L'epoca moderna si basa su un principio antitetico a quello medievale: è il principio dell’autonomia dello Stato quale suprema espressione della forza e della ragione umana che rinnega ogni eticità trascendentale e si svincola da ogni dipendenza e legame verso la Chiesa. Lo Stato è ora una struttura potente e consapevole che rafforza la sua organizzazione interna e potenza, che fa parte della nazione, e da questa trae le forze e le energie necessarie per affermarsi ed esistere.
Lo Stato è un entità a cui tutti si rivolgono per la sua permanente e razionale esistenza, sovrani e gruppi di potere adattano alla struttura statale le ambizioni e le strategie; gli stessi monarchi si abituano a considerarsi dei funzionari anche se più potenti ed alti di tutti. L'ideale tipico di stato deriva sia dalle forme antiche che dal tipico principato italiano rinascimentale, l'accentramento del potere nelle mani del monarca è il punto di arrivo di una rapida unificazione politico-giuridica e di un altrettanto rapido accrescimento del potere del sovrano, a scapito di quello delle, una volta numerose e potenti, signorie feudali e autonomie cittadine o, in genere, locali.

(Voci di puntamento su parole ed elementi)

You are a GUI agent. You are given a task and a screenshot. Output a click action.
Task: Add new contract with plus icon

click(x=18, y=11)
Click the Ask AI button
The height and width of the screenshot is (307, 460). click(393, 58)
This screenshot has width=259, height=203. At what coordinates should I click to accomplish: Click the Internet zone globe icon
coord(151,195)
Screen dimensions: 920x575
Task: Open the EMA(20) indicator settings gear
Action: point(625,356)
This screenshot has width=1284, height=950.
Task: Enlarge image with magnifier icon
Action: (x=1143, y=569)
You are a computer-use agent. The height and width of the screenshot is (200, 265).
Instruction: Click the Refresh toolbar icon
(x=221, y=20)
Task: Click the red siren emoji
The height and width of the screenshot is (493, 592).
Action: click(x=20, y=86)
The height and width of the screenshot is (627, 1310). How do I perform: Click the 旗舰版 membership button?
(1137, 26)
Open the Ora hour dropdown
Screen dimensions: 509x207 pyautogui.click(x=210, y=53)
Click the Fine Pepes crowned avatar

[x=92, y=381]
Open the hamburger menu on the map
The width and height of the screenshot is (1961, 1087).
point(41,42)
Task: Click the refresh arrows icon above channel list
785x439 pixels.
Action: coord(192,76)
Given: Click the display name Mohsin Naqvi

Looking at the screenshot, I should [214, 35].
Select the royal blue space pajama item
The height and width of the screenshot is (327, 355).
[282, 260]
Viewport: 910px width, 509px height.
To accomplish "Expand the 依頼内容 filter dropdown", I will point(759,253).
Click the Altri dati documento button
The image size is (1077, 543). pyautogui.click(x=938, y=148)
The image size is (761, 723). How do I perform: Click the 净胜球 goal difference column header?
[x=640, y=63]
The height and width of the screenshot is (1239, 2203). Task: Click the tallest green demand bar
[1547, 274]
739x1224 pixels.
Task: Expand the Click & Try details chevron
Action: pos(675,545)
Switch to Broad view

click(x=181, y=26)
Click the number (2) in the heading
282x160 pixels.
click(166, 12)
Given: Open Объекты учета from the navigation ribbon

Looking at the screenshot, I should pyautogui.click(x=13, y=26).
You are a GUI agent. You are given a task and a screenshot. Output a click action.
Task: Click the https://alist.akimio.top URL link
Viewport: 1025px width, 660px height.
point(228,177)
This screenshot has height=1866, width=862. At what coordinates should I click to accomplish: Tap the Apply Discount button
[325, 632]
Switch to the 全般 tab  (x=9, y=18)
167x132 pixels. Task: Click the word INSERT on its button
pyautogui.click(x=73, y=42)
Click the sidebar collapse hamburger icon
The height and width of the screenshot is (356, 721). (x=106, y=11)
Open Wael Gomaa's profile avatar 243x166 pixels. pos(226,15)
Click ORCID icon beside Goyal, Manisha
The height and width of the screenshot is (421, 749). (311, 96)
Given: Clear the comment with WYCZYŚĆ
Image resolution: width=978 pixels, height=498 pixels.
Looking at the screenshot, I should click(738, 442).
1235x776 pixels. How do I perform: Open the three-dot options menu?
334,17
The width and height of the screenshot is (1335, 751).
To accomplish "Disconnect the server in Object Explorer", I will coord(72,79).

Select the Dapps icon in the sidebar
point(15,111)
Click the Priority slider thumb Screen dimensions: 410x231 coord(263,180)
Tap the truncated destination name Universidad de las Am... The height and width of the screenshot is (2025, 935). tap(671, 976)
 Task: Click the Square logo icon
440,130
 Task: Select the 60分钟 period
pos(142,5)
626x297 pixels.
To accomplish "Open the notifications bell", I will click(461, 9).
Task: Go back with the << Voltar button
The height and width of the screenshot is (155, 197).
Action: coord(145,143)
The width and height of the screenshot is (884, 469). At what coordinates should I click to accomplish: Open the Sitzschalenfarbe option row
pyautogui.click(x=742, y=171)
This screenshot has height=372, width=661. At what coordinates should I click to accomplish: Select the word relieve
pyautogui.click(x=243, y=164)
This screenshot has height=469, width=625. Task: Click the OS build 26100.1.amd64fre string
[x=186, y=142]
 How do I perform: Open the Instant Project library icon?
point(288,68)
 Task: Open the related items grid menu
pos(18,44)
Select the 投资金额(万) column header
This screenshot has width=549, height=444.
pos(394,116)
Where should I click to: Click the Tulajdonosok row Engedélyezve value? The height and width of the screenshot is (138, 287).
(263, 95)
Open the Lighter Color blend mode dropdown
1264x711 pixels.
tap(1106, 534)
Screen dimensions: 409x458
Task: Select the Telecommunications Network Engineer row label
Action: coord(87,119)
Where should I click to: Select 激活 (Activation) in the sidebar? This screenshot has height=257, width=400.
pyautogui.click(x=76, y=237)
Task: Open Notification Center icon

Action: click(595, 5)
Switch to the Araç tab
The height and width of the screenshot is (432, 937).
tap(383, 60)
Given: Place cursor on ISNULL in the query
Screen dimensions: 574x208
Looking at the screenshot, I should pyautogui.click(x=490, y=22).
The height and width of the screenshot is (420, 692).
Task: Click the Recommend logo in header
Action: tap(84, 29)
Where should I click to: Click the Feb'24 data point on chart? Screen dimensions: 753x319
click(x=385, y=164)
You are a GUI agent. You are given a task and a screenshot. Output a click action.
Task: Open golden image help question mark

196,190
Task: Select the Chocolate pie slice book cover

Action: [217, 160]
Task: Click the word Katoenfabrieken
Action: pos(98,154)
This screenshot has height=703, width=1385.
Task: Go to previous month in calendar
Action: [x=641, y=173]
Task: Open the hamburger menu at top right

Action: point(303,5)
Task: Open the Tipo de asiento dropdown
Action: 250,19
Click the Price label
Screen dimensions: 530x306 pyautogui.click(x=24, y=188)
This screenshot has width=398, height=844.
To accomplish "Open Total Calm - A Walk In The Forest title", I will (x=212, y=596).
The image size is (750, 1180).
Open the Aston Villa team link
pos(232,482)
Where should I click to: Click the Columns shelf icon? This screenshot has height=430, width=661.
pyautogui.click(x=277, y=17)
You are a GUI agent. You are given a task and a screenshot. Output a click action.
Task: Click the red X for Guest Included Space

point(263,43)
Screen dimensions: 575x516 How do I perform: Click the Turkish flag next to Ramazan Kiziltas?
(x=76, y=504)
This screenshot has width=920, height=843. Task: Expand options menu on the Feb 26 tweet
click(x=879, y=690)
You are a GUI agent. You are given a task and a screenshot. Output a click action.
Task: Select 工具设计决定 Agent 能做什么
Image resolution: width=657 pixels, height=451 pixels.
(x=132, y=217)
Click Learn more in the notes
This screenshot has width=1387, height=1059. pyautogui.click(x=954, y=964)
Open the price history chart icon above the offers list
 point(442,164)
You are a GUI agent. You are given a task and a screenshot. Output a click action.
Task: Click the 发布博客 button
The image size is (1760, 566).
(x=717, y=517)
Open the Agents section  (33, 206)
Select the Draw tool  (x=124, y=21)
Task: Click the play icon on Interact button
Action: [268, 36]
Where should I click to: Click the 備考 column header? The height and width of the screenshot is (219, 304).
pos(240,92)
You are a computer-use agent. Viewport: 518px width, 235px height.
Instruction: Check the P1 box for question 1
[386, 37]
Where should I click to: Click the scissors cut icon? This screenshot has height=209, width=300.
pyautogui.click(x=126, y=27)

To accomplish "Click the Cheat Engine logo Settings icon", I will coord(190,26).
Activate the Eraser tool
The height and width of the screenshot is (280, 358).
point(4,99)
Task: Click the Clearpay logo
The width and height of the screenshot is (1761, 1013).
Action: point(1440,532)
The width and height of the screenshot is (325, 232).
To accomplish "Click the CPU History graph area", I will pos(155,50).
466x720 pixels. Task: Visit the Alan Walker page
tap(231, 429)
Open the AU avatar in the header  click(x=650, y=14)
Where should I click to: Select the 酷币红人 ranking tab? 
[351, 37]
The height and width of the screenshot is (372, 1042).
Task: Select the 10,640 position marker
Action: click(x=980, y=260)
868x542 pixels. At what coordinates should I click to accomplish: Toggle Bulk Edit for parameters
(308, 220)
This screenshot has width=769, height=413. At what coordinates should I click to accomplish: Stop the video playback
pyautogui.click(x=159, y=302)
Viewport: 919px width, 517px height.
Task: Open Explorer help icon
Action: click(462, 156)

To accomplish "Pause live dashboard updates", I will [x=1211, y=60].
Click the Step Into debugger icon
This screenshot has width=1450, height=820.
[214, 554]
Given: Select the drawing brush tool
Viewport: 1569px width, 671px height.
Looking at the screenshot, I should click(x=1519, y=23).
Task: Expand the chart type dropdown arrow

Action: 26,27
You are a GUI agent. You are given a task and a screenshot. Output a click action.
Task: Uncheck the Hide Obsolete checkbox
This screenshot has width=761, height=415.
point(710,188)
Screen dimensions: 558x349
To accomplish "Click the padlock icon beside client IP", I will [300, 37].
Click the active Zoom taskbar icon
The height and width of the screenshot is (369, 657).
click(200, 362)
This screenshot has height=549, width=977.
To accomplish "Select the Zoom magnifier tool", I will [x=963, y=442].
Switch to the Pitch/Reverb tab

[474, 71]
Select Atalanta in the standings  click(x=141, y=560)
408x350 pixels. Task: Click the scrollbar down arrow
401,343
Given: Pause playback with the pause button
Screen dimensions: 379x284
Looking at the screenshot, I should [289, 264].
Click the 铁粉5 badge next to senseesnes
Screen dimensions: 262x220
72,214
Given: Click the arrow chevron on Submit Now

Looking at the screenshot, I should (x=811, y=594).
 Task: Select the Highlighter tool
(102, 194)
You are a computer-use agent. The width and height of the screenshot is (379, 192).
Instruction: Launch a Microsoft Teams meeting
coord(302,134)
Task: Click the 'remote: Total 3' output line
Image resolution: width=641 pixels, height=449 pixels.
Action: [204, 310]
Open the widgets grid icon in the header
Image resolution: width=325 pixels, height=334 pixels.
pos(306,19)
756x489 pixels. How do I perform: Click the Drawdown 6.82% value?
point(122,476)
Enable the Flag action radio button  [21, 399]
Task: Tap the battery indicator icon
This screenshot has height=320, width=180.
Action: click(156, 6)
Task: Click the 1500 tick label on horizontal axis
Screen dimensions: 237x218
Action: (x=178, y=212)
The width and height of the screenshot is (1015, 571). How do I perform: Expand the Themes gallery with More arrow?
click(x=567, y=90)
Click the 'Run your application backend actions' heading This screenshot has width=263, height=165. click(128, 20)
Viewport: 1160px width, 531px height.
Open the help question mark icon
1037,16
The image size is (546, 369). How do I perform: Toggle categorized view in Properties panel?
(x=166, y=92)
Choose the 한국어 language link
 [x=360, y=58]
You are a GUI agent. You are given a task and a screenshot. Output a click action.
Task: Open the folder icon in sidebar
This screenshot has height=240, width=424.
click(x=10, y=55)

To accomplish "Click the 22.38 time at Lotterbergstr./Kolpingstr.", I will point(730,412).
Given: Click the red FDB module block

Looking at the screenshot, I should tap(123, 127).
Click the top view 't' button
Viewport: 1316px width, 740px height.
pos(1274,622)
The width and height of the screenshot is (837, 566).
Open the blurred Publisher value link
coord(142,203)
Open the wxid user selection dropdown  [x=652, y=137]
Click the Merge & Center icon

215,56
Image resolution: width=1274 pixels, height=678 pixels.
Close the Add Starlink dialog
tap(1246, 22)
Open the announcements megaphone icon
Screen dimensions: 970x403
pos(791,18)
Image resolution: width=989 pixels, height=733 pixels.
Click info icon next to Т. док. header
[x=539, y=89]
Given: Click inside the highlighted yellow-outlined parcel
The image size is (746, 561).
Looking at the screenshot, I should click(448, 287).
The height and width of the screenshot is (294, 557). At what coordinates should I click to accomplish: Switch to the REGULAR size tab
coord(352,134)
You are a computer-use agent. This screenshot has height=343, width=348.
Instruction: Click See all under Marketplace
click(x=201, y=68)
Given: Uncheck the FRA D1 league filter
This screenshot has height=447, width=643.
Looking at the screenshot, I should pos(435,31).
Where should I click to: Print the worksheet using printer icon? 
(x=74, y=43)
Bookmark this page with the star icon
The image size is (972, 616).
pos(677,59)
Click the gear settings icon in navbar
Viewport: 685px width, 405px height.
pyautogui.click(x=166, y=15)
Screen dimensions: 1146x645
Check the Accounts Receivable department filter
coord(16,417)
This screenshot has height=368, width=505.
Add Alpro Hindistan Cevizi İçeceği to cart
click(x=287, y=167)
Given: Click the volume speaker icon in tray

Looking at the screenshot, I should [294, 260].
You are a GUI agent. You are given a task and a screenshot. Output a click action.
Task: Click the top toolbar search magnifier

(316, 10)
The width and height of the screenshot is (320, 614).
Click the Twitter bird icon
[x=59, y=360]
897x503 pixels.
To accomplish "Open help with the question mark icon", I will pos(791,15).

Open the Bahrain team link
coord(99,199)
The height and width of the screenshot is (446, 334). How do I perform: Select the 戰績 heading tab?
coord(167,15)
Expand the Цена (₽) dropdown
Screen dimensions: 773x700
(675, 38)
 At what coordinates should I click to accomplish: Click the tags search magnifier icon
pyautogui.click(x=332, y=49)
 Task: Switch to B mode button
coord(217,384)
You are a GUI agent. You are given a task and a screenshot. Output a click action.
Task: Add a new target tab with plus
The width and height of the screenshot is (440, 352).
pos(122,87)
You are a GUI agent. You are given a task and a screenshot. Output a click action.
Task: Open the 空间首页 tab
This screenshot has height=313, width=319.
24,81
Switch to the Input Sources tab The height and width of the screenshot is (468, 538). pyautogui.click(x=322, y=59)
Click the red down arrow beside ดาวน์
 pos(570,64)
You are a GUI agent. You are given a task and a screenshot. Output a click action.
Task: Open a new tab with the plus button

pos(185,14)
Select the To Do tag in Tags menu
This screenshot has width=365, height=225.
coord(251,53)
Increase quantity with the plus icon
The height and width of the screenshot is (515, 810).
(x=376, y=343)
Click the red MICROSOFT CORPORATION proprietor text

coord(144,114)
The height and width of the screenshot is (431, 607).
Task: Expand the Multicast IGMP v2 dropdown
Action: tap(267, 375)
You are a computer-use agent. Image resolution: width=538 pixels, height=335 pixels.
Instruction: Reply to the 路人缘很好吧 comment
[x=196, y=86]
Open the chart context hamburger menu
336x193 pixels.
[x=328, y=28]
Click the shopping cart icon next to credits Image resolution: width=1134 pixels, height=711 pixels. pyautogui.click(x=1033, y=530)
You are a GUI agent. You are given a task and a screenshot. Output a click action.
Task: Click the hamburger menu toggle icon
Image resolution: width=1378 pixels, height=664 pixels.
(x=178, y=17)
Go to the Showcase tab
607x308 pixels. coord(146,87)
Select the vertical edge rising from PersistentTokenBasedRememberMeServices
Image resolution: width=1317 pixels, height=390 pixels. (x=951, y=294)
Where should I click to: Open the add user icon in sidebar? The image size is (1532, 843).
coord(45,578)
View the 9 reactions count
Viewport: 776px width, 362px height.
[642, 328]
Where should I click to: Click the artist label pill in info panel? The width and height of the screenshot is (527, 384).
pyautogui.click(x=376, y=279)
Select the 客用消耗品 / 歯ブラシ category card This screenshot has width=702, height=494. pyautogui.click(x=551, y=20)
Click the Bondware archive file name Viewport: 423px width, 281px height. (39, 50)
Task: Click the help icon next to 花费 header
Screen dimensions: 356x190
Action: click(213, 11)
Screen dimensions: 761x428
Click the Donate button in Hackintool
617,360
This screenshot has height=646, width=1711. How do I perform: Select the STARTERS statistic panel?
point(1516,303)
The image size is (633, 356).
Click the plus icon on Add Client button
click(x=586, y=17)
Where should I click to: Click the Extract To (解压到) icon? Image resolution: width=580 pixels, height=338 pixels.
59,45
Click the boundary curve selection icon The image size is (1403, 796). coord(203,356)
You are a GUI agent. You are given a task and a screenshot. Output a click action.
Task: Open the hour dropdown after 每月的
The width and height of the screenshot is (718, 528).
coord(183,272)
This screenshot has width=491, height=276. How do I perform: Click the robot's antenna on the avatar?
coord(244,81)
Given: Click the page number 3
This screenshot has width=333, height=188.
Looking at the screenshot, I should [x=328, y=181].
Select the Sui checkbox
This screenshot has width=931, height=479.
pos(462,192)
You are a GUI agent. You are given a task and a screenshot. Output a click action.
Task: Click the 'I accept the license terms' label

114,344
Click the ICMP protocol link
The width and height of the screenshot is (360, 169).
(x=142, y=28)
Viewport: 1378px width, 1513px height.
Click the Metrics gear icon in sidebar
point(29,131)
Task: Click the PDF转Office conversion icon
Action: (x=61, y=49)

Istruzioni -
**a)** Riporta senza modifiche le righe delle voci comprese tra quella che contiene "Given: Click inside" e quella che contiene "Looking at the screenshot, I should click(448, 287).", entrambe incluse.
**b)** Scrivi il seguito del brano sullo Stato moderno, partendo dopo la sua ultima frase.
Il brano sullo Stato moderno e le voci non hanno alcun legame tra loro.

Risposte -
**a)**
Given: Click inside the highlighted yellow-outlined parcel
The image size is (746, 561).
Looking at the screenshot, I should click(448, 287).

**b)**
La formazione dello stato moderno
Il processo di unificazione è avvenuto tramite lotte dure e lunghe in cui vari poteri particolari hanno ceduto man mano nei confronti della potestà maggiore, il sovrano appariva sempre più il garante del ordine ed il rappresentante della Nazione, della società, della pubblica amministrazione e dell’economia.
Ancor prima della fine del XV secolo valevano le massime: il re di Francia non muore mai, “il regno ha sempre un re", “il re è morto, viva il re”: la morte di un sovrano metteva automaticamente al suo posto il nuovo re, un successore e responsabile della continuità dello Stato, così come si esprimeva in Spagna col motto a rey muerto, reu puesto.
La figura del monarca tende ad assumere un rilievo maggiore che in passato divenendo assoluta in Francia, in Inghilterra, nella Spagna e in Italia. I sovrani si adornano ciascuno di un titolo sonoro e solenne (Cattolici, Cristianissimi, Apostolici, Fedelissimi, Difensori della Fede) e dell’appellativo, fino ad allora solo relativamente frequente, di Maestà, Vostra Maestà, Sacra Maestà, e simili; inoltre si imperializzano, o tentano di farlo vari re e tentano di diventare re, i duchi e i granduchi.
La ragion di Stato
La“ragion di Stato” e la questione della sovranità è prerogativa d’onore “le cosa più preziosa tra tutte al mondo”.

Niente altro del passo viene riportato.